Amazon founder Jeff Bezos is candid about the environmental challenges his company faces, given its facilities’ huge physical presence and use of airfreight, but casts that as one to be surmounted by the world’s largest enterprises.

“If a company with as much physical infrastructure as Amazon – which delivers more than 10 billion items a year – can meet the Paris Agreement 10 years early, then any company can.

“I’ve been talking with other CEOs of global companies, and I’m finding a lot of interest in joining the pledge. 

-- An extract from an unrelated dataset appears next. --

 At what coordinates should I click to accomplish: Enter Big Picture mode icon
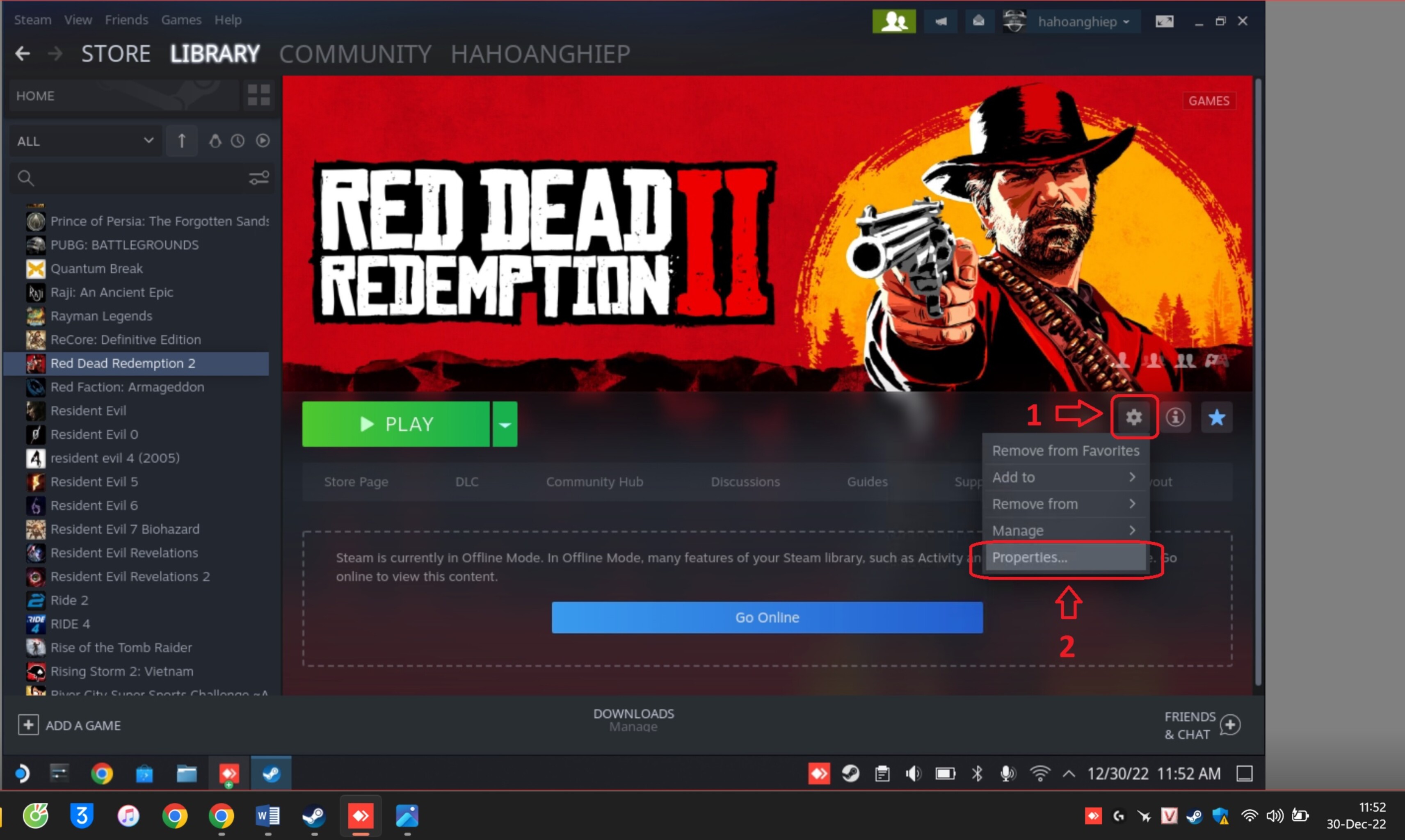coord(1164,21)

“As this economy develops, and people get serious about being carbon zero through real changes to their real business activities it will be a gigantic signal to the marketplace to start inventing, new technologies that global companies will need to be able to meet this commitment,” Bezos says.

“Amazon is large but if we get lots of large companies to agree to the same thing, that will be an even stronger signal to the market.

“That, together with the fact that the supply chains are so interconnected it becomes the only way to do it. And that’s with collaboration.”

This move reinforces the February Amazon-led US$700 million investment round  in the enterprise that also gained a US$500 million investment from Ford in March.

Comment has been sought from Amazon Australia on the prospects of Rivian delivery vans arriving for local operations.

For Rivian, the good news keeps coming, having gained US$350 million (A$517 million) quity investment from global automotive services company Cox Automotive, mostly with an eye to electric SUVs. .

“We are excited by Rivian’s unique approach to building an electrified future and to be part of the positive impact its products will bring to our roads and the world around us,” Cox president Sandy Schwartz says.

“This investment complements Cox Automotive’s own commitment to environmental change through our Cox Conserves efforts.”